Varolan daha bir çok mücadelecilik örneğinden en son değineceğim, 1989 yılında, “Zakkum’dan ürettiği ilacın kansere karşı kullanılabileceğini” iddia eden bir doktora karşı verdiği mücadeledir. Bu mücadele sırasında Türk Tabipleri Birliği Merkez Konseyi Başkanı’dır ve en yakın mücadele arkadaşı da 2.Başkan Prof.Dr. Kazım R.Türker’dir. Prof.Dr.Türker aynı zamanda Ankara Üniversitesi Tıp Fakültesi’nde Farmakoloji Profesörüdür (yani hekimlere ilaç konusunu öğretenlerden biriydi). Çaresizlik içinde kıvranan ve yakınlarının çektiği acılara tanık olmak zorunda kalan binlerce insanın, kanser hastalığına karşı mucizevi bir ilaç aradığı dönemde -ki hala öyledir-, böyle bir ilacın “kullanılamayacağını” söylemek cesaret isterdi. Sağlık Bakanlığı’nın ve bazı bilim insanlarının bu cesareti gösteremediği dönemde, televizyonlarda, gazetelerde, toplantılarda, Prof.Dr.Türker ve TTB’nin genç hekimleri ile birlikte, büyük bir mücadeleye girişmişti. Gece tehdit telefonları almaya başlamıştı. Bir keresinde, telefonun öteki ucundaki kişiye söylediğini unutamıyorum : “Evladım, ben de kanserim. Yararlı olacağına inansam ve bu doğru olsa ben kendim için niye kullanmayayım”.
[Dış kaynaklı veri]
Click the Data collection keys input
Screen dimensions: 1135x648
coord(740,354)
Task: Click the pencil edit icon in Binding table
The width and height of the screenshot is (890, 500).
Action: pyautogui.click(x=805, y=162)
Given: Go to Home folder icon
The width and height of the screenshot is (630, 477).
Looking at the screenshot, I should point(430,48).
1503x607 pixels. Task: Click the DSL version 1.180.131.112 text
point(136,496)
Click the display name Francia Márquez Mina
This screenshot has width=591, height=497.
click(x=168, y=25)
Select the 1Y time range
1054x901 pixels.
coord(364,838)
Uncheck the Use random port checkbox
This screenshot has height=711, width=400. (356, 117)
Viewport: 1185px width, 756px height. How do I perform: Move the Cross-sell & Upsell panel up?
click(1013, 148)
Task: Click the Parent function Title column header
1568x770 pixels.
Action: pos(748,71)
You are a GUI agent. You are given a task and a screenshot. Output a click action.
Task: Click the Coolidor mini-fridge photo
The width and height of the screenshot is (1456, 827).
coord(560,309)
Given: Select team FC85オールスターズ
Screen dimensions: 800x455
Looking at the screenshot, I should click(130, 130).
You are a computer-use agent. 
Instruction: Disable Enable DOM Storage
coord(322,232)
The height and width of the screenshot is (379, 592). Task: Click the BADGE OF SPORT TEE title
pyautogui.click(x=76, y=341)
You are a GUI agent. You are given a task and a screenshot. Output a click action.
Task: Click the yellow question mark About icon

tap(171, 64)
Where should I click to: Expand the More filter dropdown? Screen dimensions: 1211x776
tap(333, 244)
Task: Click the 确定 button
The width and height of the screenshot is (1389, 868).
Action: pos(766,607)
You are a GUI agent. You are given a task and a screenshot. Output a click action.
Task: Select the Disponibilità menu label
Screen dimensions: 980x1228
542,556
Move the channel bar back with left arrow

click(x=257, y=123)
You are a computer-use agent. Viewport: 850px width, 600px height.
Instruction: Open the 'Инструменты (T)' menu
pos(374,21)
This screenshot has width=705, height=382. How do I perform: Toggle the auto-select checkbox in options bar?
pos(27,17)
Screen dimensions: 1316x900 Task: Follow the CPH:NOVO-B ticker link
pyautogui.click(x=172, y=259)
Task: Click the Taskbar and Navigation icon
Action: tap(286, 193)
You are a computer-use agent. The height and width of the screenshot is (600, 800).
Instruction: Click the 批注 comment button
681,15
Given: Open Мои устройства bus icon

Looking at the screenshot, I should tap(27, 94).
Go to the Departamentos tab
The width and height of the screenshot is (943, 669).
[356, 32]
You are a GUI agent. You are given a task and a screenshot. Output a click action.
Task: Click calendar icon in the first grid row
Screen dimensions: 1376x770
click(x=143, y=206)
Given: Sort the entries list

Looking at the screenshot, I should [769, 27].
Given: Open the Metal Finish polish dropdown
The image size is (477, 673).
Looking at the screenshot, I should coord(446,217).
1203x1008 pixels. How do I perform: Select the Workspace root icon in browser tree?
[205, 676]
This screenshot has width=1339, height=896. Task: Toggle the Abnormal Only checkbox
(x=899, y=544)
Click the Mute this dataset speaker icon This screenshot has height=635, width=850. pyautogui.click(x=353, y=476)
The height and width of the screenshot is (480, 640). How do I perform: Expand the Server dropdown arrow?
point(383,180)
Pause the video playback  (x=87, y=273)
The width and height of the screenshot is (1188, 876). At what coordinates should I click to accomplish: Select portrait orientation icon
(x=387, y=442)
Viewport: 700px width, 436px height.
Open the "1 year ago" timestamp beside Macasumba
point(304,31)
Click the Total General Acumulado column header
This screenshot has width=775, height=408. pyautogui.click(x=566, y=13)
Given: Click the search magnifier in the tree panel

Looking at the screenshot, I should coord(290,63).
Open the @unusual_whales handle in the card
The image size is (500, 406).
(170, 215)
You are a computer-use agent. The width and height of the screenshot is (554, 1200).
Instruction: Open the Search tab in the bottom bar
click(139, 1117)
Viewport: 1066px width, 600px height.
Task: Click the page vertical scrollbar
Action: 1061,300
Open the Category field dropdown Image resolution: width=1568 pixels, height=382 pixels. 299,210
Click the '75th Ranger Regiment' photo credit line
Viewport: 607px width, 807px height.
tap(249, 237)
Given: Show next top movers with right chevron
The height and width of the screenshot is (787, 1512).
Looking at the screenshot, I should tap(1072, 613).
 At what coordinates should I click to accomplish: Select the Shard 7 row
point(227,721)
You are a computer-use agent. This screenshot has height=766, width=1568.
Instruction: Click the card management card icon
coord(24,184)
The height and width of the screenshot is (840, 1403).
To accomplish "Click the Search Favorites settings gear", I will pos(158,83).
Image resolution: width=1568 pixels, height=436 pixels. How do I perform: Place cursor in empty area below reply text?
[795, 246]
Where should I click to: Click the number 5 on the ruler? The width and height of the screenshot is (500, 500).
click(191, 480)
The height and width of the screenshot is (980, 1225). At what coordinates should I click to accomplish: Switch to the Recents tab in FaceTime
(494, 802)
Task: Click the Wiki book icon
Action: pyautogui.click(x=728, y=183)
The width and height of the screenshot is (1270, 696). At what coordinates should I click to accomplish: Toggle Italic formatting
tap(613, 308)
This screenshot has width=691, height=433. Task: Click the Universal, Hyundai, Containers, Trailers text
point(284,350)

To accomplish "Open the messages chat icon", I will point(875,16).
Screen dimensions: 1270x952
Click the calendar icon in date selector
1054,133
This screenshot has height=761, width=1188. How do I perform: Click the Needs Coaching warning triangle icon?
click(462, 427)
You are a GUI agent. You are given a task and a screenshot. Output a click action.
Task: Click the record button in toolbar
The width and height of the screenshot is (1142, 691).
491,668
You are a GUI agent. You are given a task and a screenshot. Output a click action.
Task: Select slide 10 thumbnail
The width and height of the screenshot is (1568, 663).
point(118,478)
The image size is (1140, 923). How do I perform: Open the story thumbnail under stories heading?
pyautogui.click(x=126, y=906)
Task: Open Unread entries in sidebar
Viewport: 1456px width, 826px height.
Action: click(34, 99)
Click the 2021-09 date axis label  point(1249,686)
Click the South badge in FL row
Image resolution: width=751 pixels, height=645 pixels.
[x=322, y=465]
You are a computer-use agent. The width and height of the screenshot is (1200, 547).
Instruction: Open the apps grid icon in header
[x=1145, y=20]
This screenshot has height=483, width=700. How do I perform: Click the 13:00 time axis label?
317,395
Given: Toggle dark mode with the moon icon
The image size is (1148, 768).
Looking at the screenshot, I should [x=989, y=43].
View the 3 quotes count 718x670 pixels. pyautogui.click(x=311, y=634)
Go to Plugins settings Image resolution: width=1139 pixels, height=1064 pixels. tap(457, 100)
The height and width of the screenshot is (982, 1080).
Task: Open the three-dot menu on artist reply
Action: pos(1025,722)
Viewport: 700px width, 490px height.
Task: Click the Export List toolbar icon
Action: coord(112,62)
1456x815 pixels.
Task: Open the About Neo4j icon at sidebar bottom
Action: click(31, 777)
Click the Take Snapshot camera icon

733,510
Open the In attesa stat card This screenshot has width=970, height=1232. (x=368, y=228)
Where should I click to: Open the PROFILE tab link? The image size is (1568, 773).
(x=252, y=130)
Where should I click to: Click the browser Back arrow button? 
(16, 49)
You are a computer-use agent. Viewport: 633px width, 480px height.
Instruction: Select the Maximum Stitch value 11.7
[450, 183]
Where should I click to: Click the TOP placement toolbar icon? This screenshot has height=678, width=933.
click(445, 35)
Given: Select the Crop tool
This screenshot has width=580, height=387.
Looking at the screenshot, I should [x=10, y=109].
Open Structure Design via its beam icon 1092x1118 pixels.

Nusret Fişek’in son mücadelesi kansere karşı olan mücadelesiydi. Onun karşısında ancak 18 ay dayanabildi. Bu süre içerisinde hala mücadelesini sürdürdü. Gerek TTB Başkanı ve gerekse Yönetim Kurulu üyesi olarak, yaşamının sonuna kadar doğru bildiğini söylemekten ve yapmaktan geri durmadı.